Exercise directions
Check the records below line by line. Give the count of lines with "Select", and nothing else.

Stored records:
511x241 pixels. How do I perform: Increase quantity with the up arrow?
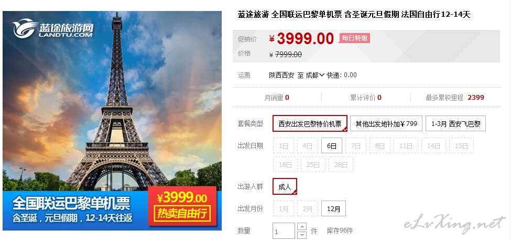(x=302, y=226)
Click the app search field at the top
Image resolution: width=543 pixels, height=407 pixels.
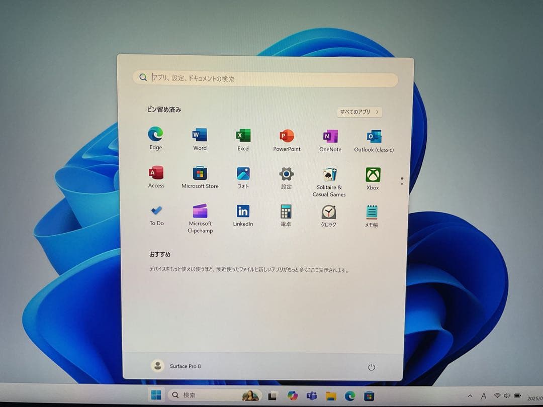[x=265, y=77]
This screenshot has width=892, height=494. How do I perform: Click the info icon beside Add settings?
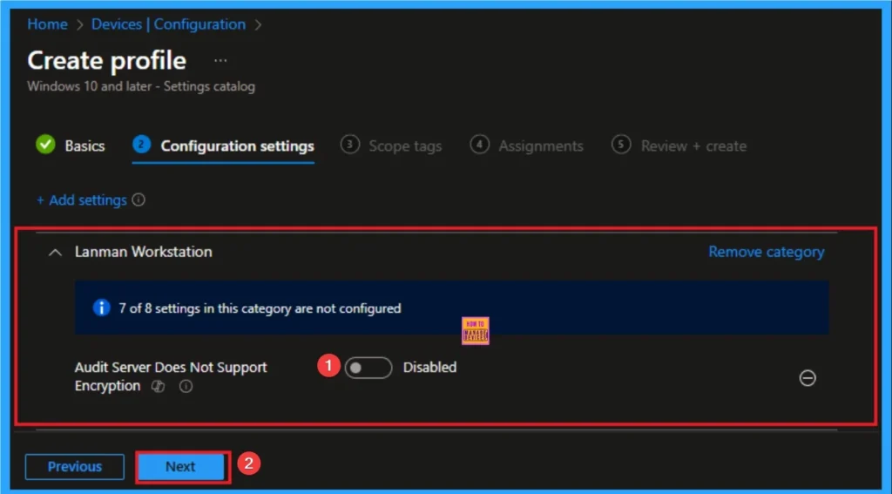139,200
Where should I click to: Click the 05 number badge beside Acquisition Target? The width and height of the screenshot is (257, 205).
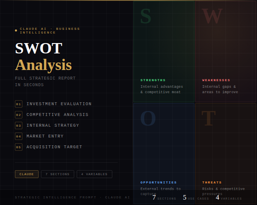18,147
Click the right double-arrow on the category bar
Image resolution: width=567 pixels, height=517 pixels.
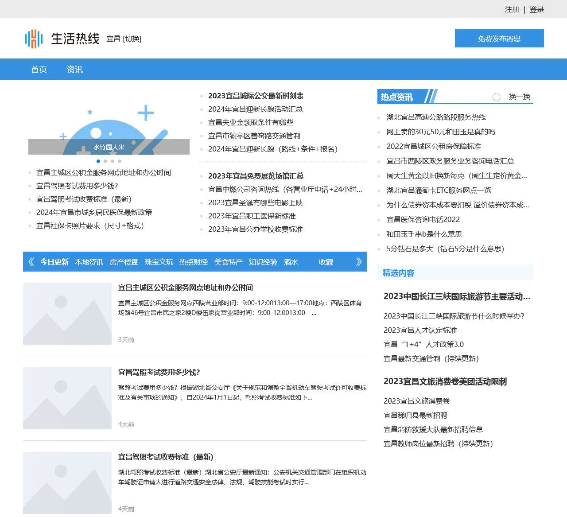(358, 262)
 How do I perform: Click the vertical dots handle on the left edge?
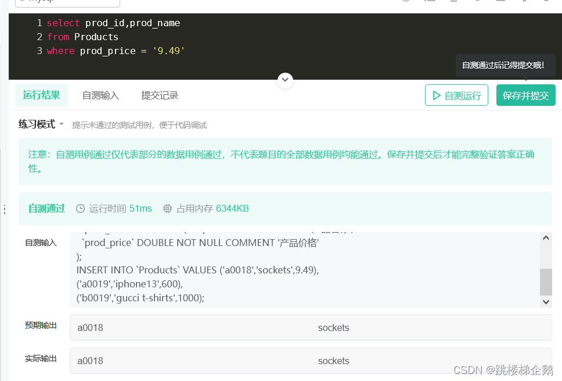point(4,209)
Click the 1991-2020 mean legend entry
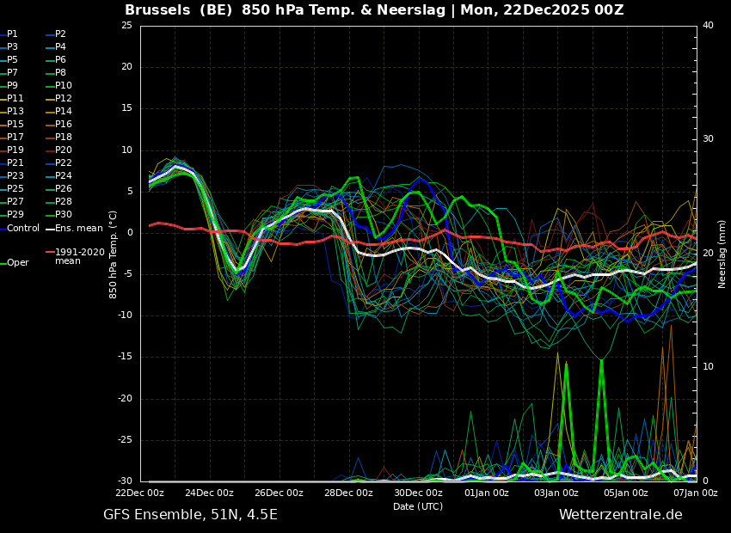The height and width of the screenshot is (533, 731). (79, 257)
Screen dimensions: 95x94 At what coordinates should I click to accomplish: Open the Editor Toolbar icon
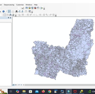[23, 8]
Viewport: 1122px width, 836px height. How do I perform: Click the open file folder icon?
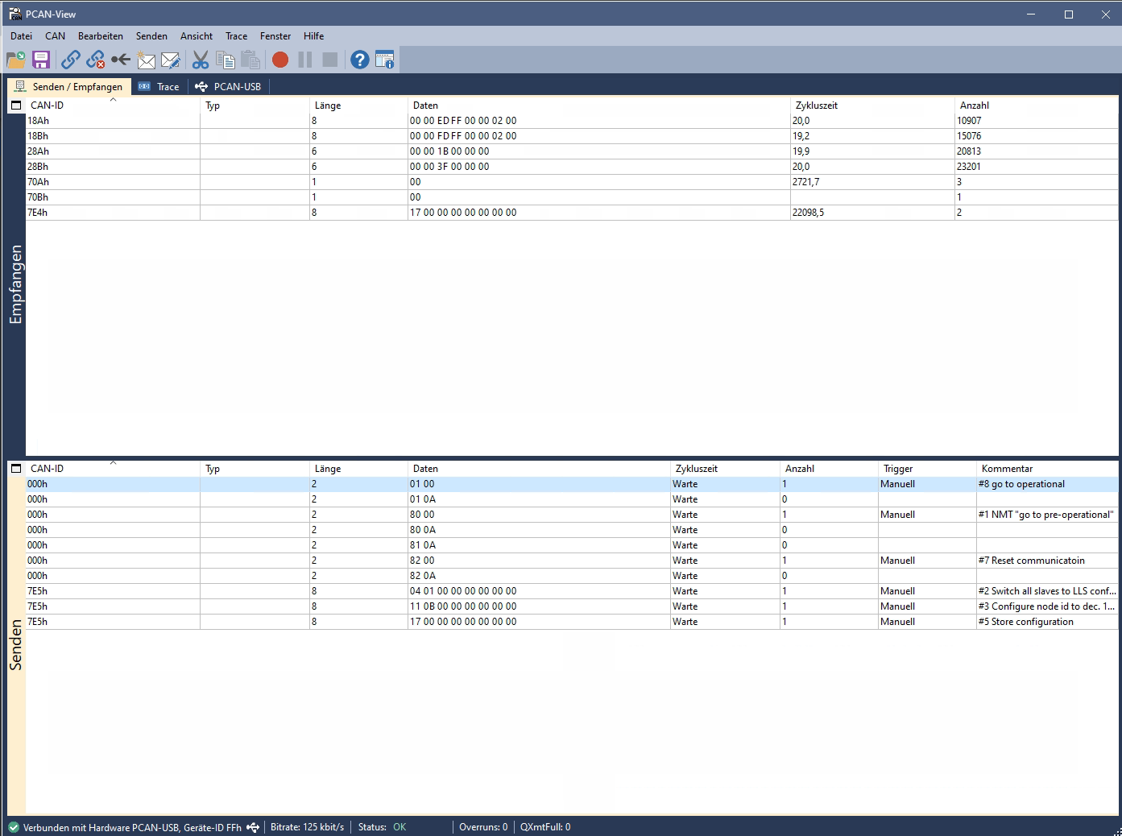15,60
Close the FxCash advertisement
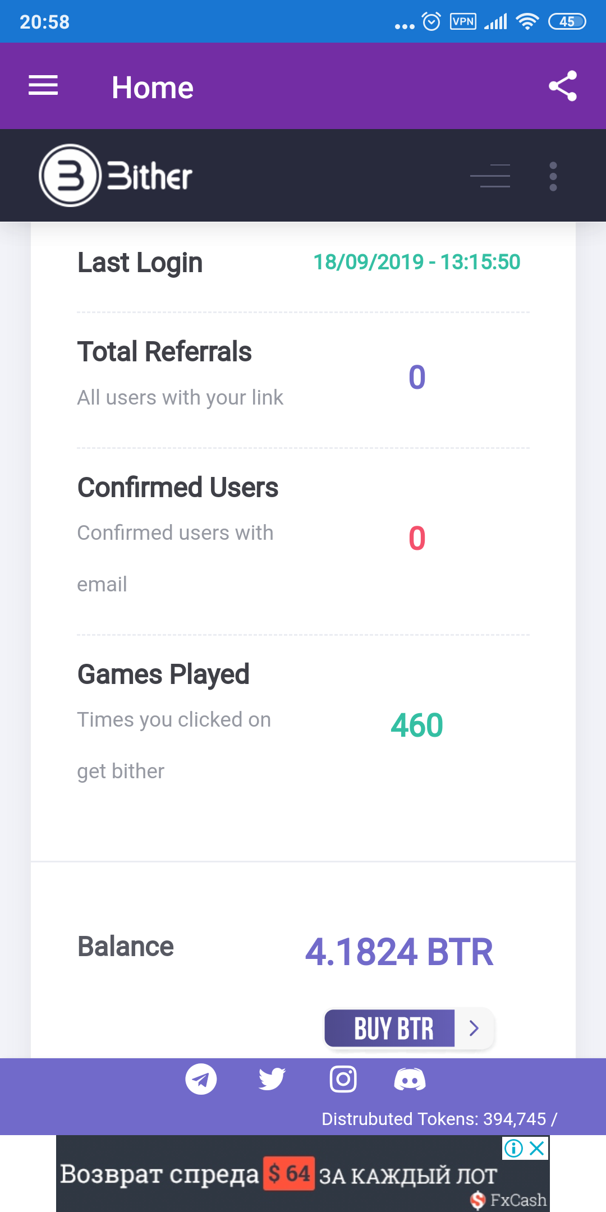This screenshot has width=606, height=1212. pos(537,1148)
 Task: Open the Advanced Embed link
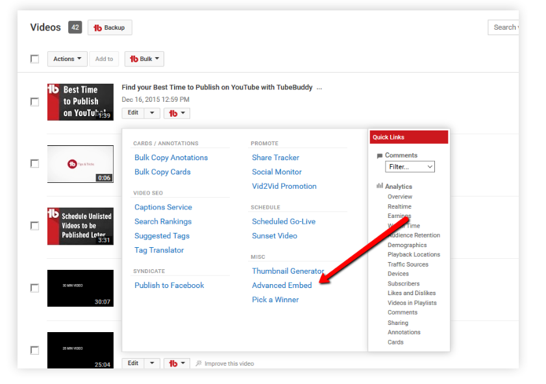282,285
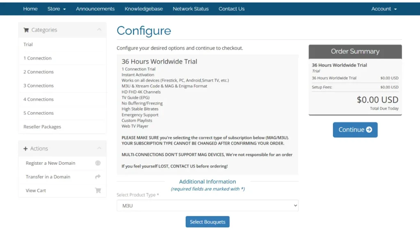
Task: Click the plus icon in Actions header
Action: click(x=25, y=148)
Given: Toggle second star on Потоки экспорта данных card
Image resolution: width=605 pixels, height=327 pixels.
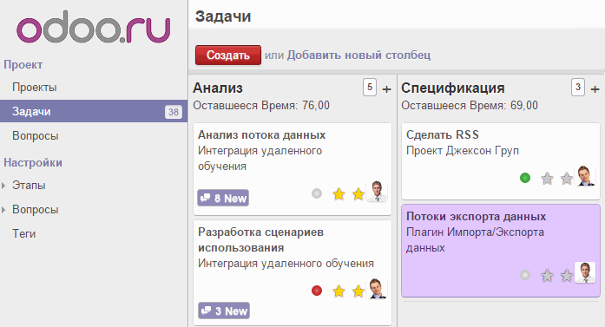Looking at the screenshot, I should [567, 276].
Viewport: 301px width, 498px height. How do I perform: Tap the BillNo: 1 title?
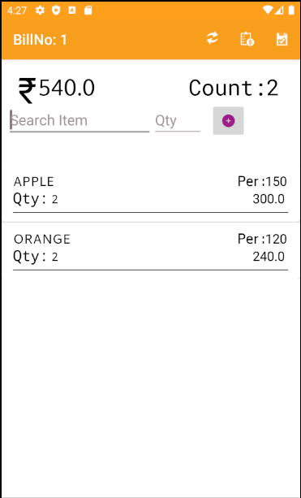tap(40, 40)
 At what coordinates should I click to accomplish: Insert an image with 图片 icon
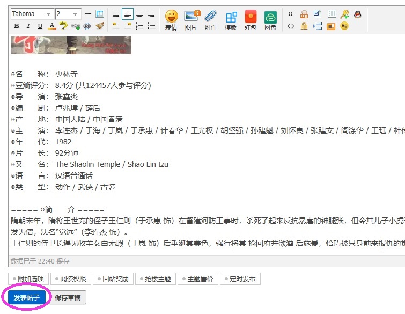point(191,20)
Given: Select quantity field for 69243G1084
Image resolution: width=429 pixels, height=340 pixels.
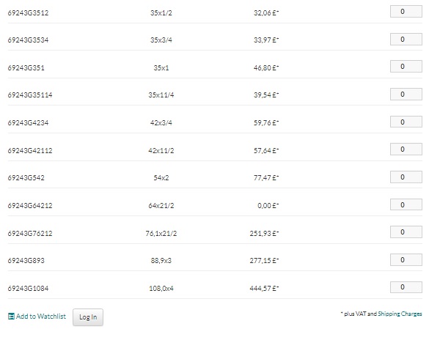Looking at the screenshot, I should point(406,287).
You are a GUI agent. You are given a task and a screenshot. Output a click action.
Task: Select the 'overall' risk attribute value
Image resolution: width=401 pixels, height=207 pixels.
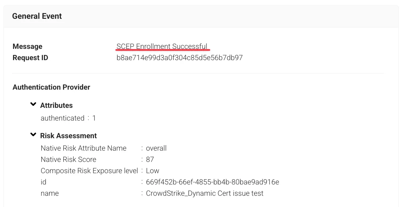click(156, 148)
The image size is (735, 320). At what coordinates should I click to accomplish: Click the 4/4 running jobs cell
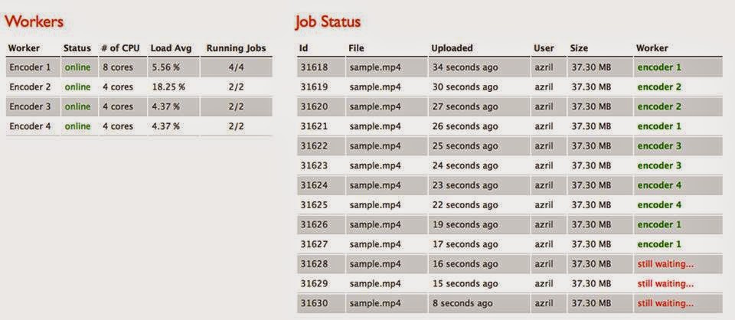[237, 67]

Task output
2